I don’t wholly disagree. But, I do think a properly setup blow-through carburetor can deliver fuel just as efficiently/safely in a drag/wot situation. I do agree that the injection, in cooperation with the ECM and the sensor compliment working in unison gives a huge safety margin. Just not FI alone.

I got to thinking the main reason may be low speed cylinder pressure.

I agree in part. I don’t think its the injection alone though. Its the injection and timing being controlled by the compliment of sensors via the ECM.

I got to thinking about it last night, and I think the primary difference between a 4G63T and an LA handling boost is low-speed cylinder pressure.

The eclipse made 14psi from about 6000-7200 rpm. I don’t think it made boost at all until at least 3800 from a cruising WOT pull.

My point is. That 318 will be lucky to reach 6500 N/A with those heads and springs. To have useable boost, it will need to come on lower in the rpm range. That means more pressure during less rpm = more dwell time = more heat soak. I suspect that is the primary limitation/advantage here. There isn’t much dwell @7200rpm compared to 5800rpm.

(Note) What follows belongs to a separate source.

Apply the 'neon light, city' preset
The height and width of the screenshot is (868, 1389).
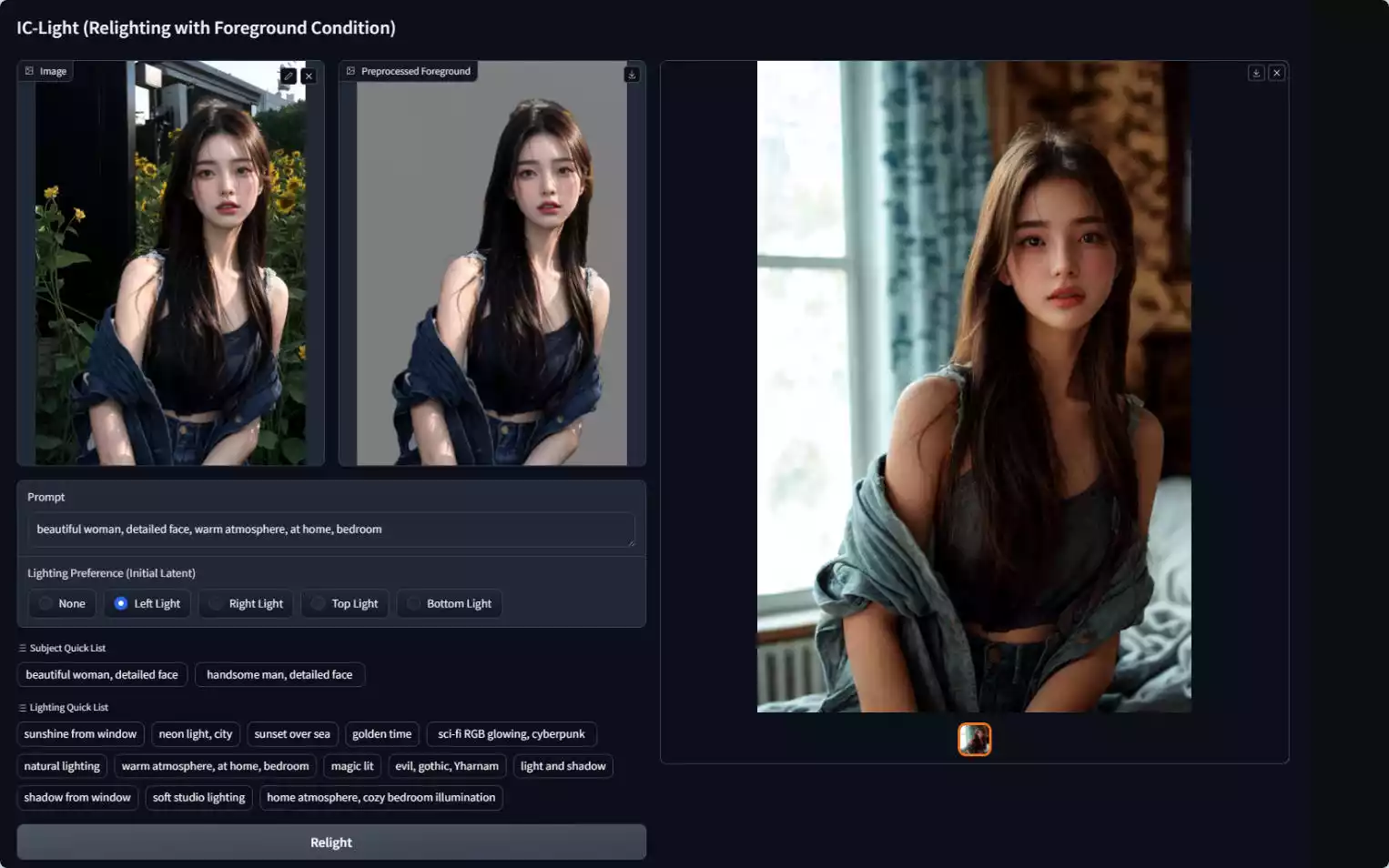point(196,734)
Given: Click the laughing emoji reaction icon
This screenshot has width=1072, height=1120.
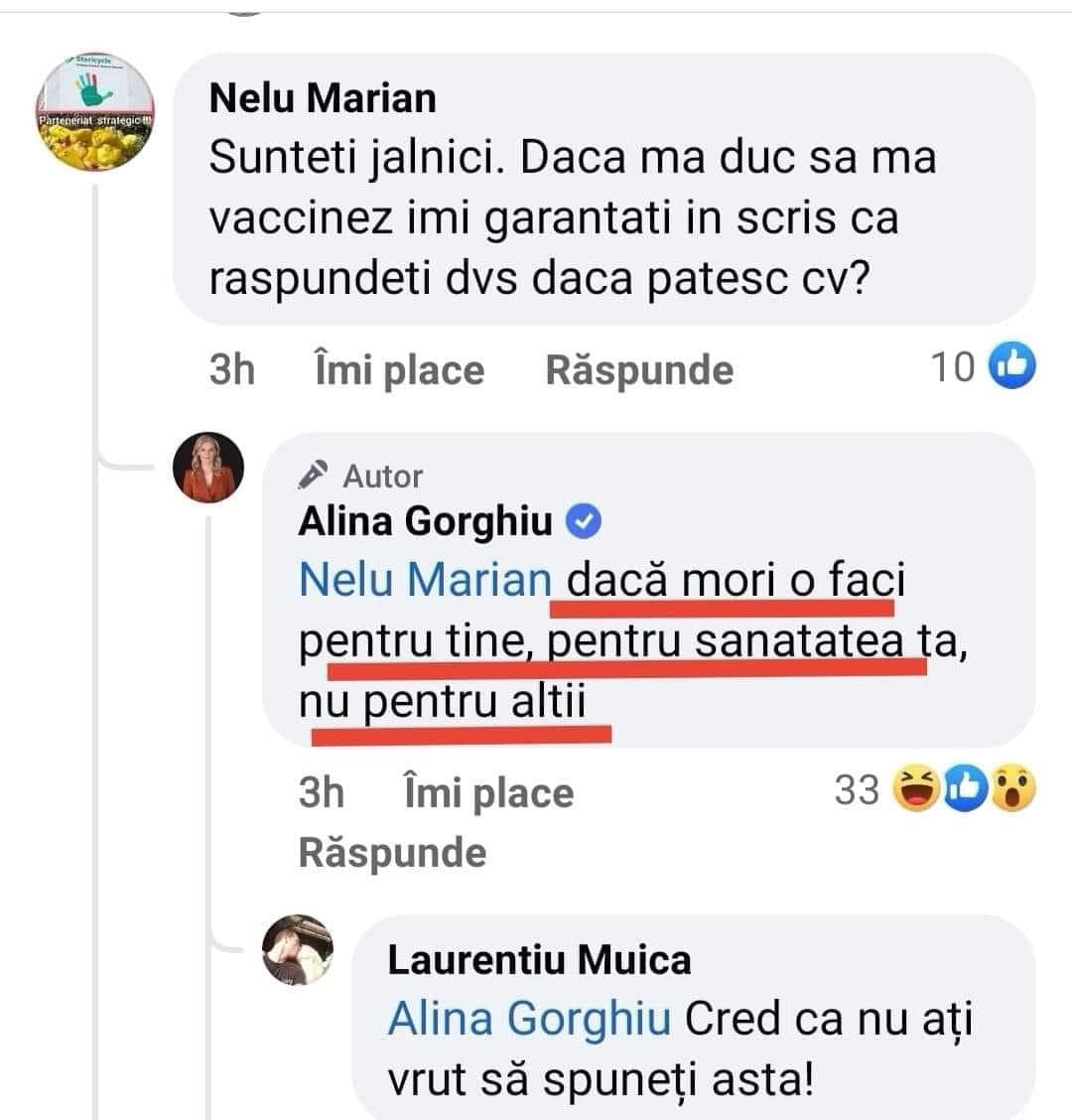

If you are building a 225, this is going to be something to consider. I don’t think the one I had would exceed 4200 rpm. (But it was a little sick)
A cam with a very late intake closing might help. But.. it might cause other issues with boost?

While all that may be true, a carburetor can never manage fuel and ignition like a computer.

 

[Coyote Jack]

So you don't pull any timing out whatsoever. That's an interesting approach.

That's correct Rob. Seems to work well.

Jack

 

[273]

Never heard of a 6psi limit but even that's good for a boosted hp of about 1.4 x NA hp.

That's probably consider an rule of thumb boost level on pump gas without an intercooler.

There's things you can do to raise that, but at least you can turn boost up or down as required then find ways to keep turning it up, water/meth, intercooler etc..

 

[RustyRatRod]

That's correct Rob. Seems to work well.

Jack

Maybe I can try something like that with my turbo slant 6 build.

 

[TT5.9mag]

Great point. I don't have enough room for an air-to-air or air-to-water intercooler, so I am using a "Chiller"(similar to the Hellcat system), which uses the A/C Freon to cool the water circuit and spraying straight methanol to drop the air intake charges.

The straight methanol can drop the air intake charge 70+ degrees nearly instantaneously. When combined with a chiller system, the air intake temperatures can be reduced even more.

View attachment 1716323408

View attachment 1716323409

I wholeheartedly agree with everything you said. Except that you don’t have room for a big air to air or water intercooler. There’s always room if you’re not opposed to hacking sheetmetal.